* Goal of the exercise
Read the records below. Copy each line where the string "computer" occurs.

* Entries shown
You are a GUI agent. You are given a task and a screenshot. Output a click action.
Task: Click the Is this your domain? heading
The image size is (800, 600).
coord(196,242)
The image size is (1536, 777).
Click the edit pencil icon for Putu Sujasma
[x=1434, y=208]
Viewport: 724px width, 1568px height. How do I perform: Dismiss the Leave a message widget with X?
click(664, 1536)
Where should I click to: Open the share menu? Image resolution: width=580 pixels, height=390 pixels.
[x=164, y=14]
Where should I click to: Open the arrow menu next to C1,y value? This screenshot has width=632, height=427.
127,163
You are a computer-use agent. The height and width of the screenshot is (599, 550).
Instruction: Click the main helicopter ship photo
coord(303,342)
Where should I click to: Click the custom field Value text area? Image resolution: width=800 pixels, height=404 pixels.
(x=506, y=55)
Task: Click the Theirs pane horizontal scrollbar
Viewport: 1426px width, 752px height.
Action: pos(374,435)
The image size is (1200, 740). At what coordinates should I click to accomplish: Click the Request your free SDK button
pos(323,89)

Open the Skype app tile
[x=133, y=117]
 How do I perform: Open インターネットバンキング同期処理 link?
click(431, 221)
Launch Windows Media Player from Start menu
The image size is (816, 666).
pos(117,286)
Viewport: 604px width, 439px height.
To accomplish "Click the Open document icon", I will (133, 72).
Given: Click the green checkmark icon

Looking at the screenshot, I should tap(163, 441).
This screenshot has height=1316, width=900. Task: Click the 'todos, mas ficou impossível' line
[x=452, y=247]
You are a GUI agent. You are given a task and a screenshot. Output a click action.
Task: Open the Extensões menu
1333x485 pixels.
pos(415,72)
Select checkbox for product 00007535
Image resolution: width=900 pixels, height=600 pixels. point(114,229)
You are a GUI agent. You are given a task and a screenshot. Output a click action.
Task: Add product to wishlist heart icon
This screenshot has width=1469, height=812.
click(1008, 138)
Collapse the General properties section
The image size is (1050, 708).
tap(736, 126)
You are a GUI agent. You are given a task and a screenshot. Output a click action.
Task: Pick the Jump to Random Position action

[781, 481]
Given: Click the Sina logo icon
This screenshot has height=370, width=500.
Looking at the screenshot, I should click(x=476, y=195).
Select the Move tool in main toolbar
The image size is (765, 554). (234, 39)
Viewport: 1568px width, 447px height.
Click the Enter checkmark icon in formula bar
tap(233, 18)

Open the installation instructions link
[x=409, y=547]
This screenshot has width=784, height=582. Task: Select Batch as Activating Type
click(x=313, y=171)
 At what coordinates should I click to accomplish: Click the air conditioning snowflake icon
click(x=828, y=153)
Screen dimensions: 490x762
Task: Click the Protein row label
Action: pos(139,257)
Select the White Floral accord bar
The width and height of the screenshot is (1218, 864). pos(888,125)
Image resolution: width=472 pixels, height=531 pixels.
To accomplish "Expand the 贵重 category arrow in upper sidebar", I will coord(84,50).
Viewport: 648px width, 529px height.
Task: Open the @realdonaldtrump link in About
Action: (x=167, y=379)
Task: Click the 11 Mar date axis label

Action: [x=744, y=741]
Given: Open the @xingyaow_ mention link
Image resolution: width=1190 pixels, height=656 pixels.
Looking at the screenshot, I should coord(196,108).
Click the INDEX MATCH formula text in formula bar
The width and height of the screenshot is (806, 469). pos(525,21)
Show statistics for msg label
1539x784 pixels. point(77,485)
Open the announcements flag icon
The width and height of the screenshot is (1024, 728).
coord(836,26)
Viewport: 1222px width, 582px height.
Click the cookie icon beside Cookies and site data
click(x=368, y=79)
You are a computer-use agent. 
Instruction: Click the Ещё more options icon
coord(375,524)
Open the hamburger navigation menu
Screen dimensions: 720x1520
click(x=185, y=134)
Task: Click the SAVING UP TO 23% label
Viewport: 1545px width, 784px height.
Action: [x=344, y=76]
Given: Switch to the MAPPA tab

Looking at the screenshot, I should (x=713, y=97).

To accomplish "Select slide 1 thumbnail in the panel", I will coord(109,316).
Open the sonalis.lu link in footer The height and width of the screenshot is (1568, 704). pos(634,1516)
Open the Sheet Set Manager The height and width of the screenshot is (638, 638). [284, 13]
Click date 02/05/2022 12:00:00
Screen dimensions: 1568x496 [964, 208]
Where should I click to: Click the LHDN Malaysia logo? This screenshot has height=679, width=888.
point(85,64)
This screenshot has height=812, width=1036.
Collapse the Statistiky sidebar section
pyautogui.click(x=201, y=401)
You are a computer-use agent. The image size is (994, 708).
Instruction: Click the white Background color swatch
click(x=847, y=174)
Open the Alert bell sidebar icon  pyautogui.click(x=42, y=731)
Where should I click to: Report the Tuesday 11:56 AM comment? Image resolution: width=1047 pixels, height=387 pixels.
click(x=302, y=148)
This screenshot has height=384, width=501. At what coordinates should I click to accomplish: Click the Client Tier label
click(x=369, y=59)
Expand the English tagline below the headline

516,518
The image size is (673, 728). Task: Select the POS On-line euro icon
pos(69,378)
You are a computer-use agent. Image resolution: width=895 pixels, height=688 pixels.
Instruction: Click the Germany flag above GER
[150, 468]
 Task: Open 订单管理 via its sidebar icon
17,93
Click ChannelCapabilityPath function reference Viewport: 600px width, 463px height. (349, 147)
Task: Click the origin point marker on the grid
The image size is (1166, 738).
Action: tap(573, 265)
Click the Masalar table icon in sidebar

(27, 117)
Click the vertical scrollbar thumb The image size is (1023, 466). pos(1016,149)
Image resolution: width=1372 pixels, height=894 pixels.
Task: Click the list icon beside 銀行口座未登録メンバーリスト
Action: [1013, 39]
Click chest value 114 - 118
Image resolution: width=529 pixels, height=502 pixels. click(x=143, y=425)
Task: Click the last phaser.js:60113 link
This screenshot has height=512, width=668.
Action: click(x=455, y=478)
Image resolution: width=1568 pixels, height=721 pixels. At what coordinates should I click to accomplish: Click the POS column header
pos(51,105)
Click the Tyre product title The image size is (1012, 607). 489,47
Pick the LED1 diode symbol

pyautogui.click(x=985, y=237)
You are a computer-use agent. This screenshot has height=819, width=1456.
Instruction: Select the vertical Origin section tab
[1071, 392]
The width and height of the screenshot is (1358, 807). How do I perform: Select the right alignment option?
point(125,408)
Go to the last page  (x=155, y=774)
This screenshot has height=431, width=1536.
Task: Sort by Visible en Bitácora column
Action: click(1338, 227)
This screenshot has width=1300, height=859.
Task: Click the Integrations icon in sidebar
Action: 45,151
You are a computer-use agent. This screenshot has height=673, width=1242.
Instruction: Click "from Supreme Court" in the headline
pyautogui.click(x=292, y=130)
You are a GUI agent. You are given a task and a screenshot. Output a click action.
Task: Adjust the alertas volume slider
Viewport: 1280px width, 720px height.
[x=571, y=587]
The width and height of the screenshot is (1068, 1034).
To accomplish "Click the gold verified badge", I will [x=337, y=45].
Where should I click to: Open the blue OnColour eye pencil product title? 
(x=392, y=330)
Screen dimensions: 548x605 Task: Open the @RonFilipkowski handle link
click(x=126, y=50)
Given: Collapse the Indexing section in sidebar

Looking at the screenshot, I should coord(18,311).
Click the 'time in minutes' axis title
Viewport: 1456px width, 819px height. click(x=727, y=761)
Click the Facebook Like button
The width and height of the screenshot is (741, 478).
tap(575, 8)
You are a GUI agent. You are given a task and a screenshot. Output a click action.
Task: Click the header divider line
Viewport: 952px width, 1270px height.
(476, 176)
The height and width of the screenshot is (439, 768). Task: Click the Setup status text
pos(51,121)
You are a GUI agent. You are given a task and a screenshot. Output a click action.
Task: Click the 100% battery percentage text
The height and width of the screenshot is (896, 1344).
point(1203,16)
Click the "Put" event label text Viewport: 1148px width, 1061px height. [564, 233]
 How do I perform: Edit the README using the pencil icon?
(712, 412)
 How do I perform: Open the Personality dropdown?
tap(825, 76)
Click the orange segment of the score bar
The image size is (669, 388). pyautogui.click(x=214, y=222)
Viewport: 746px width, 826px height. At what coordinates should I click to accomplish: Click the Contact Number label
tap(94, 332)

* Answer box
You are a computer-use agent. The height and width of the screenshot is (599, 550).
You are a computer-use agent. 
You are a computer-use agent. The image size is (994, 708).
You are a computer-use agent. Image resolution: width=895 pixels, height=688 pixels.
You are a computer-use agent. This screenshot has height=819, width=1456.
You are a computer-use agent. This screenshot has height=673, width=1242.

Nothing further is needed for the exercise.